What is needed:
When you reach the line containing "Task: Click the X label on orientation axes" in the records below, start copying exactly, and stop once you have copied the line containing "Given: Click the treasure chest logo image".

Dataset entries:
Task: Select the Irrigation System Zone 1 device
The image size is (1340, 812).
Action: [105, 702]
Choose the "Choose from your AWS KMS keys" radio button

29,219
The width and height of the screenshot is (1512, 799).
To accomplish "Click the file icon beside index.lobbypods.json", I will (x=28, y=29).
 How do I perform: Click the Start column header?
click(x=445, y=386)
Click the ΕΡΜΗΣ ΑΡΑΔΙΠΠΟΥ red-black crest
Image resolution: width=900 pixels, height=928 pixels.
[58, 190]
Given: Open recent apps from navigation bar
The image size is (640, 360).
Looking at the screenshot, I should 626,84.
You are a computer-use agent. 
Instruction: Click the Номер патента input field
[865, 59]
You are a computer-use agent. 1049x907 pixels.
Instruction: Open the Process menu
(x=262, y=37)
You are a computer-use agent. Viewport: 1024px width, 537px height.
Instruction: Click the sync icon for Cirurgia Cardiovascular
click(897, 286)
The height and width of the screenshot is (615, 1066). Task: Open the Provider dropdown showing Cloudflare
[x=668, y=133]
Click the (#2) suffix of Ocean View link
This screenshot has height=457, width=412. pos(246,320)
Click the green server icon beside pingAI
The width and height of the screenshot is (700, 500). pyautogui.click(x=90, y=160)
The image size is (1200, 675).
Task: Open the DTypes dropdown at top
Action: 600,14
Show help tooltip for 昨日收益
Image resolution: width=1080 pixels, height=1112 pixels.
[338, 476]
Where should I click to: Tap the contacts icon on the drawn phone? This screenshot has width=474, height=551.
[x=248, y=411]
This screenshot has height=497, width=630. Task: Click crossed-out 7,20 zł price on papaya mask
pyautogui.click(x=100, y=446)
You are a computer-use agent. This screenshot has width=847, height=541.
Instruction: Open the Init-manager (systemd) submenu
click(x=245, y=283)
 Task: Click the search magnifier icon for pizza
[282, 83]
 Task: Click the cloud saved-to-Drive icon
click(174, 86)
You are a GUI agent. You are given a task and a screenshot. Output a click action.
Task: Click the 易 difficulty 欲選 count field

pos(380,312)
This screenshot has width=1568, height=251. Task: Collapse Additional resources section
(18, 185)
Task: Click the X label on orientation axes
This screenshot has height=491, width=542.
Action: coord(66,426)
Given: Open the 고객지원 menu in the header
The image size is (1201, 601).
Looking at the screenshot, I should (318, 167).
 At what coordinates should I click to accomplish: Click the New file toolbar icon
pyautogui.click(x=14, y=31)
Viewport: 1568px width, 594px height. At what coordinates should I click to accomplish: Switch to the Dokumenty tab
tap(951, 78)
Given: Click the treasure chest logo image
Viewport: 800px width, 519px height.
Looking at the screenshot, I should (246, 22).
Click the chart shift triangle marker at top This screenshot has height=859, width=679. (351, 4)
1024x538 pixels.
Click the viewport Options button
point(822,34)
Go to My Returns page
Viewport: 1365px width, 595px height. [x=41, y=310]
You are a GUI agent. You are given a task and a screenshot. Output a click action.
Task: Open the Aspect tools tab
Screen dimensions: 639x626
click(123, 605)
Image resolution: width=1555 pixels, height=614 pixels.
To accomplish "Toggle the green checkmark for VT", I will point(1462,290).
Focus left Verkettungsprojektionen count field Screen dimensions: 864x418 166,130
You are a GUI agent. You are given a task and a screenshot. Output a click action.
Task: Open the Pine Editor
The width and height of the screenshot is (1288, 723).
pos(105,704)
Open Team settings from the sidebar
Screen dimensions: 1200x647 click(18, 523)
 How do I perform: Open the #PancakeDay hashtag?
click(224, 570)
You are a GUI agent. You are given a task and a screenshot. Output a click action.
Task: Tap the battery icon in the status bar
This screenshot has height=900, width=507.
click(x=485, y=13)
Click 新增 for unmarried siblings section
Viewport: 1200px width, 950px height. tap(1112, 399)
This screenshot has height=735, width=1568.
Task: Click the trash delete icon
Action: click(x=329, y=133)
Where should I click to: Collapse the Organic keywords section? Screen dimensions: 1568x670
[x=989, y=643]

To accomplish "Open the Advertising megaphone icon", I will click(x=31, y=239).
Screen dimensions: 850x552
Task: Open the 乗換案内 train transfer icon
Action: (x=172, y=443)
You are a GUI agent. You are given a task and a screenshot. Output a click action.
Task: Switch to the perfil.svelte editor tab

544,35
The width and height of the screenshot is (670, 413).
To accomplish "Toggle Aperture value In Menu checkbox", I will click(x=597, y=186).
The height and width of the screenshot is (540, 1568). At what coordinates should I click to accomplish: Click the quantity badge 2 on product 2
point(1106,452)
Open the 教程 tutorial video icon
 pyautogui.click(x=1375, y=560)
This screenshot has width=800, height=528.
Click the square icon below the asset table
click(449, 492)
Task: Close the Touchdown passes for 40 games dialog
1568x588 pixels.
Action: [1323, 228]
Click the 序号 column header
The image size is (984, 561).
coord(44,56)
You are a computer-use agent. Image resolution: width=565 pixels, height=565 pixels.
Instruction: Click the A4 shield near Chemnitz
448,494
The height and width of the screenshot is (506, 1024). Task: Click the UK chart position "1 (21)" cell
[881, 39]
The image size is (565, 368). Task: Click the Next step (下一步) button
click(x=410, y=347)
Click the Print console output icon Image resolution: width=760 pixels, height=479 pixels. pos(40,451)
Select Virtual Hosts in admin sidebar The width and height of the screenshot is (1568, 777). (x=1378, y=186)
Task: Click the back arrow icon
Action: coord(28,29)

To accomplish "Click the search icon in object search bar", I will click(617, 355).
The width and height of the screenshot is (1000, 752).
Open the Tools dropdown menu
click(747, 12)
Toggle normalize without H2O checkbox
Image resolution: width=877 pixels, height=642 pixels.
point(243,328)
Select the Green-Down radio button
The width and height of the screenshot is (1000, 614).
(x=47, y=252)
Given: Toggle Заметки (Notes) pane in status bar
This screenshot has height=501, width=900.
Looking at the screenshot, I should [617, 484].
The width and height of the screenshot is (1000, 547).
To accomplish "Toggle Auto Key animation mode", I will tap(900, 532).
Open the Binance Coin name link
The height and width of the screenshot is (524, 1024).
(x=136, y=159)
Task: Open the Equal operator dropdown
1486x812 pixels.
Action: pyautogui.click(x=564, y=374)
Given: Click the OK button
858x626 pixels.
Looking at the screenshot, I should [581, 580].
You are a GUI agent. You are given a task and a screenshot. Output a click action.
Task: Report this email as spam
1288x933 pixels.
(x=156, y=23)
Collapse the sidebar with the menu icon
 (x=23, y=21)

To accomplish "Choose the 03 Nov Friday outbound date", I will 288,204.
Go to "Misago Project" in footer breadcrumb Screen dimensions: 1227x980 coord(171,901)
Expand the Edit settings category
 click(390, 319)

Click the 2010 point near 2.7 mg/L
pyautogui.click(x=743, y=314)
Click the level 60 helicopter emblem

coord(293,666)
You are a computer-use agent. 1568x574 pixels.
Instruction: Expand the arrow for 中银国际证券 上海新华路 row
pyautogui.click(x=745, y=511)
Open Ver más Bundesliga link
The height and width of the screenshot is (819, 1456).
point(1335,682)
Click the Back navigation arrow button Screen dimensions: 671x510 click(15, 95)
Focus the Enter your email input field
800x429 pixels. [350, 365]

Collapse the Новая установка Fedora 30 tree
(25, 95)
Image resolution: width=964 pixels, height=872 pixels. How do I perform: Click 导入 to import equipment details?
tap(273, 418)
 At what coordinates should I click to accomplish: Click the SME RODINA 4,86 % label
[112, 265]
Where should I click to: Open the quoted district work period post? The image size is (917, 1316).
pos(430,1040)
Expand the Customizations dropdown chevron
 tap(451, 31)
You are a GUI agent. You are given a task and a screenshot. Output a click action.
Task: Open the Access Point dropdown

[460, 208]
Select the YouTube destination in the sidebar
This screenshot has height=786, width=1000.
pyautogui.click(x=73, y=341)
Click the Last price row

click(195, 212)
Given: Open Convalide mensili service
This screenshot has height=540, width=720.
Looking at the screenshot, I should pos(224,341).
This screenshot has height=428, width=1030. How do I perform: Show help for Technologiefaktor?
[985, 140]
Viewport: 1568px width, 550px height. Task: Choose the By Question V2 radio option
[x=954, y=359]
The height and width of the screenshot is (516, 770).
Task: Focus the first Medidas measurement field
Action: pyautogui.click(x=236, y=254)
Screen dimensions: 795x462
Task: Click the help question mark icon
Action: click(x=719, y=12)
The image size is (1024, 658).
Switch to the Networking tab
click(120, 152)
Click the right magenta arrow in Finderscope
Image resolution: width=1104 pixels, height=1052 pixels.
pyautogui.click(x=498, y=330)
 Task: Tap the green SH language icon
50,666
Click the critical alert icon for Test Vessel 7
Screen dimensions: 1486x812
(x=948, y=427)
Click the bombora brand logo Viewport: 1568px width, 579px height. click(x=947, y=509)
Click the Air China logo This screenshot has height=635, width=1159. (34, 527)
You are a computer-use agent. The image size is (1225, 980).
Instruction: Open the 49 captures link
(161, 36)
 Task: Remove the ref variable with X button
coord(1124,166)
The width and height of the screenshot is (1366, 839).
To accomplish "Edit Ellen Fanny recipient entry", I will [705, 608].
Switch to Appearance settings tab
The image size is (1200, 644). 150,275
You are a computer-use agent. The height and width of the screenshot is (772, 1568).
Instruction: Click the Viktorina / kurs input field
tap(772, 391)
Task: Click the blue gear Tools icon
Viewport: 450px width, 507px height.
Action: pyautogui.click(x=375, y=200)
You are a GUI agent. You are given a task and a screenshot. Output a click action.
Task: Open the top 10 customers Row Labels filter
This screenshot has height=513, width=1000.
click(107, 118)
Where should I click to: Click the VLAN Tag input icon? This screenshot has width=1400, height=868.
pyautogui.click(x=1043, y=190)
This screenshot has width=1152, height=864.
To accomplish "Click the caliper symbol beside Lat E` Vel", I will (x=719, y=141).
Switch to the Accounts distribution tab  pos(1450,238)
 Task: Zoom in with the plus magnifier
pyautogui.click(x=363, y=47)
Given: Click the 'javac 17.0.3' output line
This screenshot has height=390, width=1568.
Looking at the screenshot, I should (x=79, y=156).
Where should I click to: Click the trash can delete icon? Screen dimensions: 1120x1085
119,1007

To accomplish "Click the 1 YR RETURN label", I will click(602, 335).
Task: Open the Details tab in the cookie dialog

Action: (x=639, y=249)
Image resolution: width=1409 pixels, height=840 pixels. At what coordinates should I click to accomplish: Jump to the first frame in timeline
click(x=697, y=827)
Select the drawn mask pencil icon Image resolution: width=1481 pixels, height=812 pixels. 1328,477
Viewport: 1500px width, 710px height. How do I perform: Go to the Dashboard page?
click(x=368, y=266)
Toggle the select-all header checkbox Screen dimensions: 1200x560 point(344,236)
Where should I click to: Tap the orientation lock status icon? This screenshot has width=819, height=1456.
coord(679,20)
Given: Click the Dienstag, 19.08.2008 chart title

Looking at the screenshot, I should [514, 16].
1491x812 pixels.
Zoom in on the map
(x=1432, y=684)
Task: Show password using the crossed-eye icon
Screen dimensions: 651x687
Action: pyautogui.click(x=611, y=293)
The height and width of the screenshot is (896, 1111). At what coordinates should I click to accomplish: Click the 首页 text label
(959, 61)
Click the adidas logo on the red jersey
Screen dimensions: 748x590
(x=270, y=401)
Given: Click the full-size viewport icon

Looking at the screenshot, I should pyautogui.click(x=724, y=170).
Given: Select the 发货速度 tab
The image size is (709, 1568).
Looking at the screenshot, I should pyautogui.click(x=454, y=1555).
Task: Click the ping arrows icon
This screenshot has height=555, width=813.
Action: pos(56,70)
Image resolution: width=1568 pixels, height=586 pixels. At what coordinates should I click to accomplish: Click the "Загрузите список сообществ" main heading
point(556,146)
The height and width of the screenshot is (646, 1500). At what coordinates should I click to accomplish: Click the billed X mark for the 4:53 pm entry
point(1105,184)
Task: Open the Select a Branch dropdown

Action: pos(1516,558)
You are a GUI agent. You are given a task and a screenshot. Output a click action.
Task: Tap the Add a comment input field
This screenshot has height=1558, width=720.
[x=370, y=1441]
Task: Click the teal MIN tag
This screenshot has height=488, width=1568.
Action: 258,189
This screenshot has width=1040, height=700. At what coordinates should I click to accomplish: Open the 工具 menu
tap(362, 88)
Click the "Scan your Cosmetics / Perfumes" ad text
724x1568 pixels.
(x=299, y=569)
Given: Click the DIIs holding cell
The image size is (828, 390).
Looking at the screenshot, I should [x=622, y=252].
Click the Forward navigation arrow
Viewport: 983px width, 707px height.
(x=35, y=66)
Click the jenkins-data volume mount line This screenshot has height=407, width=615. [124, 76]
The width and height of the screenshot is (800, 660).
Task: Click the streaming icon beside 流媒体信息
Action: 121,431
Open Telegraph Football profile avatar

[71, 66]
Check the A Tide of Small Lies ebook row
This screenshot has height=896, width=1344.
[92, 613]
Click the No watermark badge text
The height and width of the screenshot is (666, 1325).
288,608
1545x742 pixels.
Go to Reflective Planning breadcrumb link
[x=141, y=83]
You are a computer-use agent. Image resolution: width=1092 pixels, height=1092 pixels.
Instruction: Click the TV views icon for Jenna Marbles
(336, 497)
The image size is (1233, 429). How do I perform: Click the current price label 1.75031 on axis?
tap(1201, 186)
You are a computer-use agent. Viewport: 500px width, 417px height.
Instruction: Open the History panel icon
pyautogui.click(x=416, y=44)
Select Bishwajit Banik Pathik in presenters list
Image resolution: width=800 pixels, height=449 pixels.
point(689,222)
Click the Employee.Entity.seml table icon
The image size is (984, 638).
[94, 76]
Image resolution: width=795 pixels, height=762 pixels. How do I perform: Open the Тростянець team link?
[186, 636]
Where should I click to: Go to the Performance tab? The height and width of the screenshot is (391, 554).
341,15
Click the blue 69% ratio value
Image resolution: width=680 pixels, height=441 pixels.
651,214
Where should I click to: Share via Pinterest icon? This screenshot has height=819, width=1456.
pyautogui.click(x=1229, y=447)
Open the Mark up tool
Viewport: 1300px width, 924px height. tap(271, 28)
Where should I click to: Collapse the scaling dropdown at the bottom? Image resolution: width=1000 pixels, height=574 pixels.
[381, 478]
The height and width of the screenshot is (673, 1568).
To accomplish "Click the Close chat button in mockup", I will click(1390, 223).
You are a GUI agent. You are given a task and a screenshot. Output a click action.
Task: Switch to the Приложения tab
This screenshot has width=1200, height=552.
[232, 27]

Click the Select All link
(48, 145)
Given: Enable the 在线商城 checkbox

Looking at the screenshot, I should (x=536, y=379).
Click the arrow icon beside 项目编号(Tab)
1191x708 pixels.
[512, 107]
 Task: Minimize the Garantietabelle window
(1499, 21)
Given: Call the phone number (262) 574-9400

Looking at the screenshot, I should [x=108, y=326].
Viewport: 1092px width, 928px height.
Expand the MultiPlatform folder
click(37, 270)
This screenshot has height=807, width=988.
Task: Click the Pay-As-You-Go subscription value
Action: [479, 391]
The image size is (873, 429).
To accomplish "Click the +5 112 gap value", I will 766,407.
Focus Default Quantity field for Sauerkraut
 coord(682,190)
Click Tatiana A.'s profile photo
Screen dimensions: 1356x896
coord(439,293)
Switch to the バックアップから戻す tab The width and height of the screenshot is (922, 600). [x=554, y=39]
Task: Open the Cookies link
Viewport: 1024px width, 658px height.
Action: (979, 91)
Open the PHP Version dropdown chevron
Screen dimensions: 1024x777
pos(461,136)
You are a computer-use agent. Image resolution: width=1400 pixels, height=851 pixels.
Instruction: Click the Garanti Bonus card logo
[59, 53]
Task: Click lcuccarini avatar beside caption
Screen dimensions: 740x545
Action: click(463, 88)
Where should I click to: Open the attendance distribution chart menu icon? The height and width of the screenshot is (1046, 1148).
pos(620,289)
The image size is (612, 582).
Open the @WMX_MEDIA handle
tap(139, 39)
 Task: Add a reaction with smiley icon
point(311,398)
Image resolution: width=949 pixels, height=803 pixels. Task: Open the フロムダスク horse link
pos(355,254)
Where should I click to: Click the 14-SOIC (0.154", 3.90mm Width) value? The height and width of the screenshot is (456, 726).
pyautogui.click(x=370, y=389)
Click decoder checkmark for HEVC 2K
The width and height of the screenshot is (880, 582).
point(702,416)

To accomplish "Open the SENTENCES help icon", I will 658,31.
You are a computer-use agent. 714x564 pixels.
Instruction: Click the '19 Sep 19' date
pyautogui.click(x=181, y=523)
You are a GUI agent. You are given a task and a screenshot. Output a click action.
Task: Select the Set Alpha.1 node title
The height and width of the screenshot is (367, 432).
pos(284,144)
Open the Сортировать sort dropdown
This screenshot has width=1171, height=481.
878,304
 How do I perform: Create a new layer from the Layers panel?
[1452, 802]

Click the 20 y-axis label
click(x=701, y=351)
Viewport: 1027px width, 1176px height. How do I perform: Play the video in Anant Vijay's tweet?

Response to this task:
Task: Click the X label on orientation axes
This screenshot has height=491, width=542.
Action: coord(66,426)
Given: Open the 고객지원 menu in the header
The image size is (1201, 601).
Looking at the screenshot, I should (318, 167).
 At what coordinates should I click to accomplish: Click the New file toolbar icon
pyautogui.click(x=14, y=31)
Viewport: 1568px width, 594px height. At what coordinates should I click to accomplish: Switch to the Dokumenty tab
tap(951, 78)
Given: Click the treasure chest logo image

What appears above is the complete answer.